THE PROBLEM — The full listing below should be printed word for word.

RECORDS TO PROCESS —
BEGIN
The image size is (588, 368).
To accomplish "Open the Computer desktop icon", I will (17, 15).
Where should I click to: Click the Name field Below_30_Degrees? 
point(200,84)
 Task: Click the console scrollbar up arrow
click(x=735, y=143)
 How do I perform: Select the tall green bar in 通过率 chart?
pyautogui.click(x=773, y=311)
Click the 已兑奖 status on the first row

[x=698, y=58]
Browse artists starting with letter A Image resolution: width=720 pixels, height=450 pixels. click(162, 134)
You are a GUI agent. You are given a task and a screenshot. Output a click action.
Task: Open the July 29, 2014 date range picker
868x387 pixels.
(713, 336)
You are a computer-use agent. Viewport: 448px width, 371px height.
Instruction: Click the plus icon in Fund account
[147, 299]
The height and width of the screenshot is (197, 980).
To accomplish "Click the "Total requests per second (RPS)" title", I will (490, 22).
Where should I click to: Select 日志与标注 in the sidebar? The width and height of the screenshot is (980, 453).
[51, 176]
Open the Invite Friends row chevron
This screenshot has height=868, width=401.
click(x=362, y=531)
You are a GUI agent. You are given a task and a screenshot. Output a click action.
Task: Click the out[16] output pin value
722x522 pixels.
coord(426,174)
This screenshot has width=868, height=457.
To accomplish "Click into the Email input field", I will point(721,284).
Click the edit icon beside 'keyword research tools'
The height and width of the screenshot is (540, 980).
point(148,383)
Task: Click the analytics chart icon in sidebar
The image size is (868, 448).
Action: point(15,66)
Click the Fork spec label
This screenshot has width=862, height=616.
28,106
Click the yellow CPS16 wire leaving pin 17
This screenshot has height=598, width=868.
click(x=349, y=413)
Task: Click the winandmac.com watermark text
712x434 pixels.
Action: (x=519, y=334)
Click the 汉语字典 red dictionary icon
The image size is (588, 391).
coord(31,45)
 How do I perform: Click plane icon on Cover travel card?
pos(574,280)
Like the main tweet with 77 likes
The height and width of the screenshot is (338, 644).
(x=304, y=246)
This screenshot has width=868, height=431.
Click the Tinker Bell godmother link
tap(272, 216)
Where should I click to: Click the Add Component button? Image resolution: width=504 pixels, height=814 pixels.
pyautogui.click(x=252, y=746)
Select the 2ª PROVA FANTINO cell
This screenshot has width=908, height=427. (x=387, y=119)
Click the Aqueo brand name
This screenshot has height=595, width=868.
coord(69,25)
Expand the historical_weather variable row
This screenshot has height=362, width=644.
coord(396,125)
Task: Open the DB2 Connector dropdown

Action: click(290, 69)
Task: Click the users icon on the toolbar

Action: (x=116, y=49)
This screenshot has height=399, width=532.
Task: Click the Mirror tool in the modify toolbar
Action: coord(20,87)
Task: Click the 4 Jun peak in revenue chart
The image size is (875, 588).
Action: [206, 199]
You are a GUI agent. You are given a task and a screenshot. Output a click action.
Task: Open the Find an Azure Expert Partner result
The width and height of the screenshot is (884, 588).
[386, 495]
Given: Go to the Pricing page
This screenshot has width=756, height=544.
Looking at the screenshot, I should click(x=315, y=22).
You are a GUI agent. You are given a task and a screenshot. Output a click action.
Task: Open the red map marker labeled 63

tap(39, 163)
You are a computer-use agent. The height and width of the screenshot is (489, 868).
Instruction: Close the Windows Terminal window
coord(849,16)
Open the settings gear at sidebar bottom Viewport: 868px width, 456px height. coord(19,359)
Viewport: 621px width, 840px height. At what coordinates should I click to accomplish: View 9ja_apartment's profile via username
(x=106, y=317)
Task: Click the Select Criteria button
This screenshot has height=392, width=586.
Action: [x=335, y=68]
END
RESPONSE AREA —
The image size is (588, 368).
To accomplish "Open the Computer desktop icon", I will (17, 15).
Where should I click to: Click the Name field Below_30_Degrees? 
point(200,84)
 Task: Click the console scrollbar up arrow
click(x=735, y=143)
 How do I perform: Select the tall green bar in 通过率 chart?
pyautogui.click(x=773, y=311)
Click the 已兑奖 status on the first row

[x=698, y=58]
Browse artists starting with letter A Image resolution: width=720 pixels, height=450 pixels. click(162, 134)
You are a GUI agent. You are given a task and a screenshot. Output a click action.
Task: Open the July 29, 2014 date range picker
868x387 pixels.
(713, 336)
You are a computer-use agent. Viewport: 448px width, 371px height.
Instruction: Click the plus icon in Fund account
[147, 299]
The height and width of the screenshot is (197, 980).
To accomplish "Click the "Total requests per second (RPS)" title", I will (490, 22).
Where should I click to: Select 日志与标注 in the sidebar? The width and height of the screenshot is (980, 453).
[51, 176]
Open the Invite Friends row chevron
This screenshot has height=868, width=401.
click(x=362, y=531)
You are a GUI agent. You are given a task and a screenshot. Output a click action.
Task: Click the out[16] output pin value
722x522 pixels.
coord(426,174)
This screenshot has width=868, height=457.
To accomplish "Click into the Email input field", I will point(721,284).
Click the edit icon beside 'keyword research tools'
The height and width of the screenshot is (540, 980).
point(148,383)
Task: Click the analytics chart icon in sidebar
The image size is (868, 448).
Action: point(15,66)
Click the Fork spec label
This screenshot has width=862, height=616.
28,106
Click the yellow CPS16 wire leaving pin 17
This screenshot has height=598, width=868.
click(x=349, y=413)
Task: Click the winandmac.com watermark text
712x434 pixels.
Action: (x=519, y=334)
Click the 汉语字典 red dictionary icon
The image size is (588, 391).
coord(31,45)
 How do I perform: Click plane icon on Cover travel card?
pos(574,280)
Like the main tweet with 77 likes
The height and width of the screenshot is (338, 644).
(x=304, y=246)
This screenshot has width=868, height=431.
Click the Tinker Bell godmother link
tap(272, 216)
Where should I click to: Click the Add Component button? Image resolution: width=504 pixels, height=814 pixels.
pyautogui.click(x=252, y=746)
Select the 2ª PROVA FANTINO cell
This screenshot has width=908, height=427. (x=387, y=119)
Click the Aqueo brand name
This screenshot has height=595, width=868.
coord(69,25)
Expand the historical_weather variable row
This screenshot has height=362, width=644.
coord(396,125)
Task: Open the DB2 Connector dropdown

Action: click(290, 69)
Task: Click the users icon on the toolbar

Action: (x=116, y=49)
This screenshot has height=399, width=532.
Task: Click the Mirror tool in the modify toolbar
Action: coord(20,87)
Task: Click the 4 Jun peak in revenue chart
The image size is (875, 588).
Action: [206, 199]
You are a GUI agent. You are given a task and a screenshot. Output a click action.
Task: Open the Find an Azure Expert Partner result
The width and height of the screenshot is (884, 588).
[386, 495]
Given: Go to the Pricing page
This screenshot has width=756, height=544.
Looking at the screenshot, I should click(x=315, y=22).
You are a GUI agent. You are given a task and a screenshot. Output a click action.
Task: Open the red map marker labeled 63

tap(39, 163)
You are a computer-use agent. The height and width of the screenshot is (489, 868).
Instruction: Close the Windows Terminal window
coord(849,16)
Open the settings gear at sidebar bottom Viewport: 868px width, 456px height. coord(19,359)
Viewport: 621px width, 840px height. At what coordinates should I click to accomplish: View 9ja_apartment's profile via username
(x=106, y=317)
Task: Click the Select Criteria button
This screenshot has height=392, width=586.
Action: [x=335, y=68]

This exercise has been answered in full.